Insights into the Enhanced Ceftazidime Hydrolysis by Ent385 AmpC β-lactamase from Multiscale Simulations

The emergence of multidrug-resistant bacteria poses a significant threat to public health. Particularly, they are becoming increasingly resistant to β-lactam antibiotics, one of the most important drug classes for the treatment of bacterial infections. Ceftazidime-avibactam has shown promising activity against highly drug-resistant bacteria, including carbapenem-resistant Enterobacterales. However, an Ala294-Pro295 deletion in the Class C E. cloacae AmpC β-lactamase can confer reduced susceptibility to these agents. In this study, we investigated the molecular mechanisms underlying the enhanced hydrolysis of ceftazidime by E. cloacae Ent385 AmpC β-lactamase with the deletion using quantum mechanics/molecular mechanics (QM/MM) simulations. First, we used constant pH molecular dynamics simulations of the β-lactamase-ceftazidime acyl-enzyme complex to verify the likely protonation states, confirming Tyr150 primarily exists as a tyrosinate. We then used QM/MM (DFTB2/ff14SB) umbrella sampling to calculate reaction free energy barriers (Δ‡G) for the deacylation step of cephalosporin hydrolysis. This reveals that Tyr150 (rather than the substrate) acts as the base.
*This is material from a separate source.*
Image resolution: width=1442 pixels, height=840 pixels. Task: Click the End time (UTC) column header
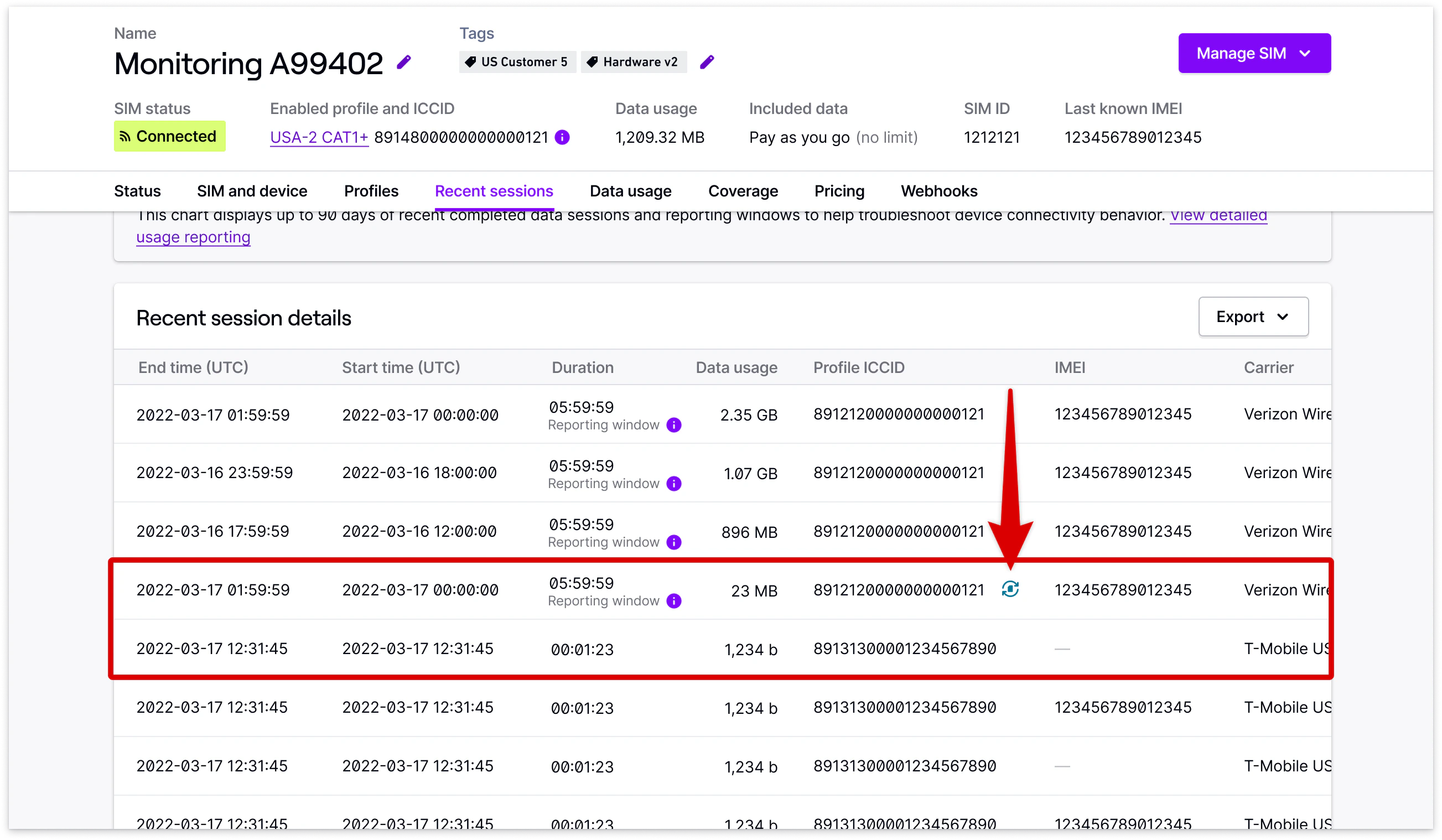point(193,367)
Importantly, the difference in Δ‡G between the canonical E. cloacae AmpC (P99) and the Ent385 variant was in very good agreement with the difference deduced from experimental kinetic data. Detailed analysis of the transition state ensembles, alongside additional simulations, show that the Ala294-Pro295 deletion allows the entrance of an additional water molecule, that helps stabilize the tetrahedral intermediate. Overall, our QM/MM simulations provide valuable insights into the reaction mechanism and reasons for enhanced ceftazidime breakdown. This can contribute to understand other reported Class C beta-lactamase variants that confer reduced susceptibility to antibiotic treatment.